If you hadn’t yet guessed from the flyers, emails, hashtags, and frantic posts on private school parent Facebook groups, National Teacher Day is nearly upon us. It falls on May 9 this year and is, as usual, conveniently situated right in the middle of Teacher Appreciation Week, May 8-12.
Are you ready?
The parent group at my kids’ school is more than ready. In fact, we’re so ready, we rolled out our Teacher Appreciation activities a week early.
(What can I say? We love our teachers and can’t wait to appreciate them.)
Our failure to conform to generally agreed-upon national observances is your gain, however, as I now have a fresh assortment of field-tested ideas to share . . .
1. Send Thank-You Notes
Sometimes, the simplest plan is the best. You can visit your local Hallmark store or download pretty printable cards if you like, but there’s really no need. A few touching lines of heartfelt thanks in Junior’s wobbly C+ handwriting may go a long way toward helping his teacher forget the incident with the [fill in the blank] and remember why she got into teaching in the first place.

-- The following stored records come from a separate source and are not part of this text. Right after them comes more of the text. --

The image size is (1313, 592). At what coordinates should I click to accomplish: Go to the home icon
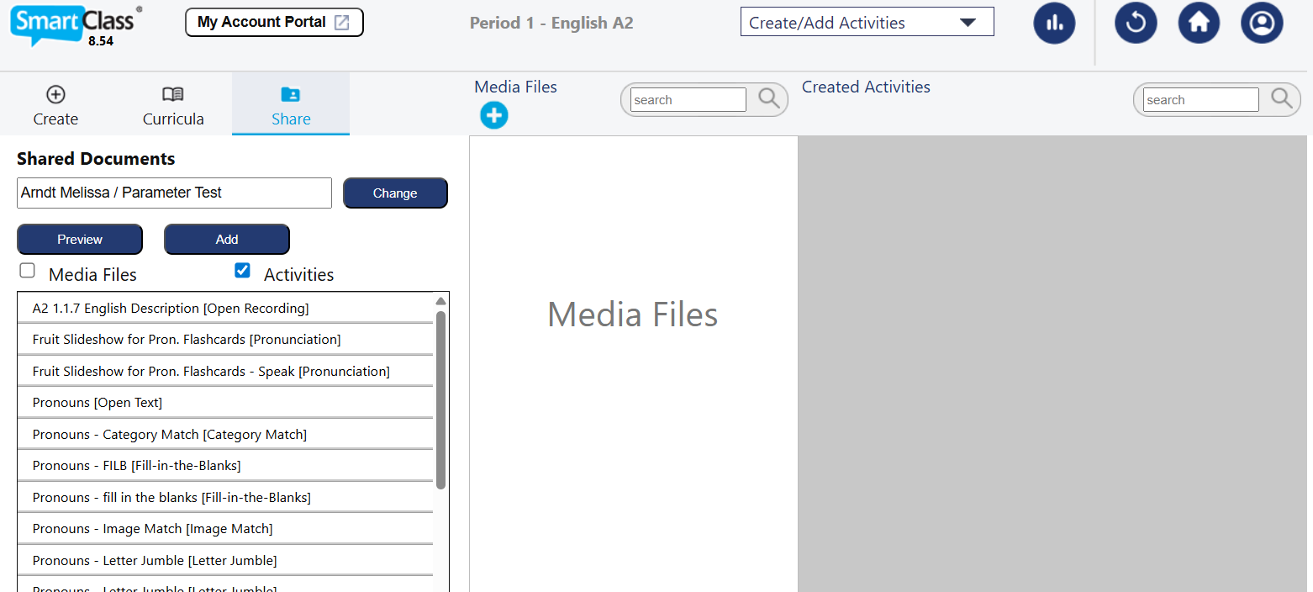(1199, 23)
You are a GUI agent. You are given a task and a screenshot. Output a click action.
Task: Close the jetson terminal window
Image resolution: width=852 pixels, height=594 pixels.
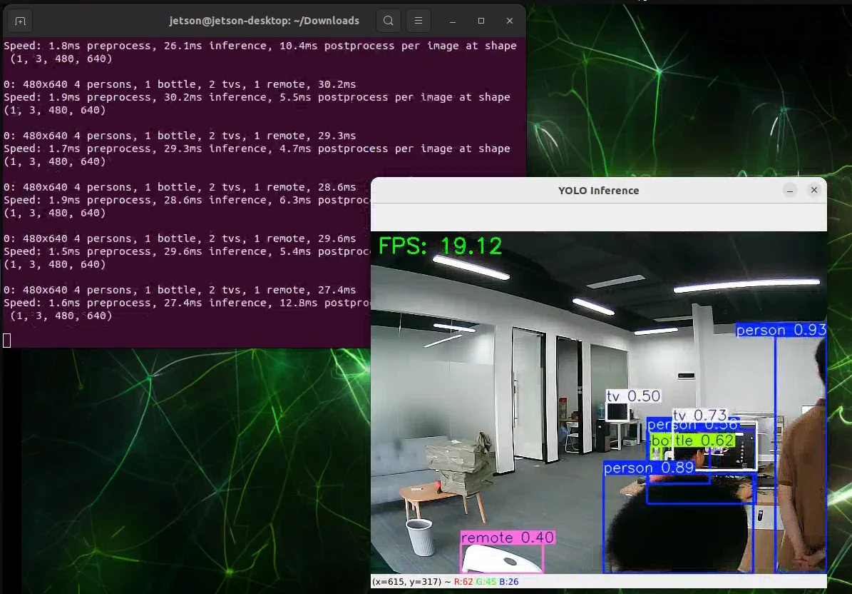[x=510, y=21]
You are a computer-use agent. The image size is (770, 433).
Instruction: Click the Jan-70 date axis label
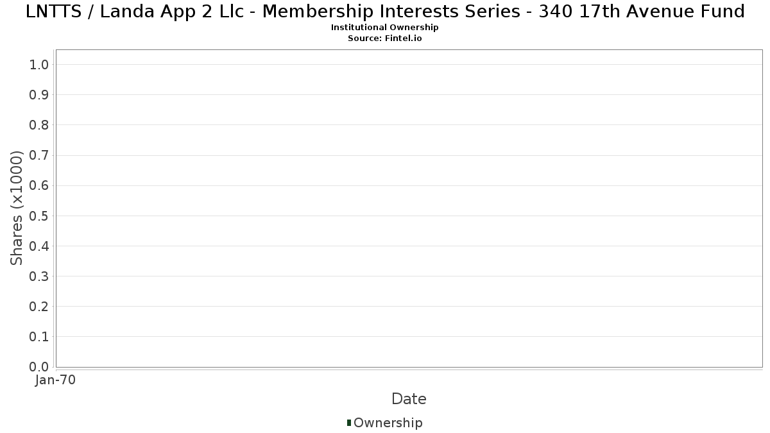tap(56, 380)
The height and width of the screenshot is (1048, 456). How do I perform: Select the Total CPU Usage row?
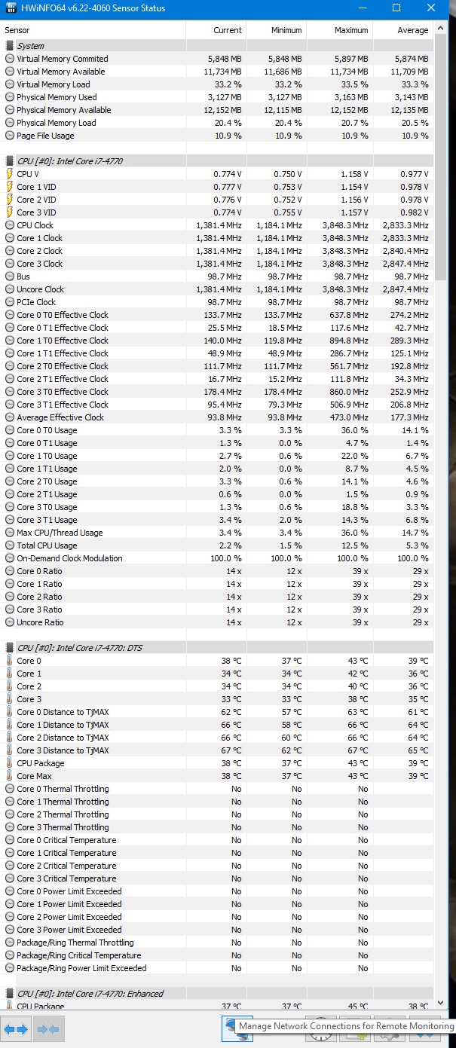tap(217, 545)
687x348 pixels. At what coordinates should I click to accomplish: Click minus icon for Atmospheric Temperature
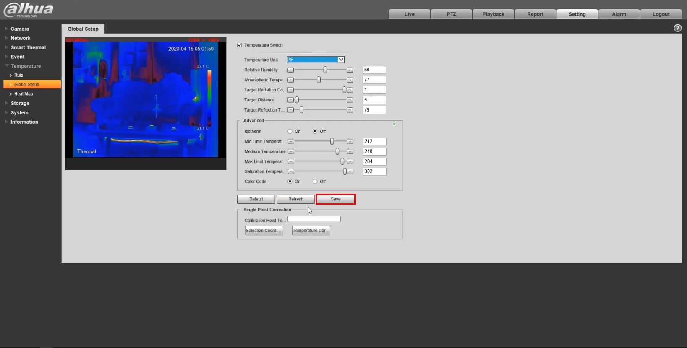290,80
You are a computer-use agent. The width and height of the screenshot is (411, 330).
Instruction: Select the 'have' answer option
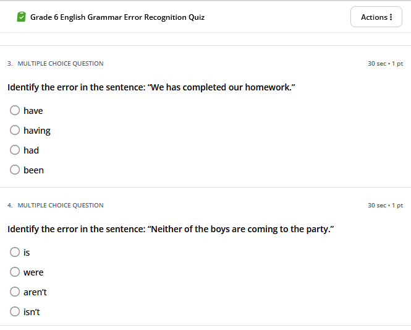[15, 111]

(To avoid embarrassing follow-up conversations, though, don’t forget to read them yourself before the kids hand them in.)
2. Feed Them
Imagine you’re a teacher. Which would you rather have for lunch today?
- Cafeteria hodgepodge
- Rewarmed leftovers
- Ham and cheese on wheat (again)
- A hot, home-made meal catered by your parent volunteers
It doesn’t have to be fancy to be special. Every year, our parent group puts on a home-made lunch of soup, salad, and bread for the entire staff. There don’t tend to be leftovers.
3. Caffeinate Them
Think for a moment about how completely exhausting it can be to spend the day with your children, balls of curiosity, sass, and energy that they are. Then multiply that exhaustion by ten or twenty.
They tell me “there’s no tired like teacher tired,” and I’m inclined to believe them.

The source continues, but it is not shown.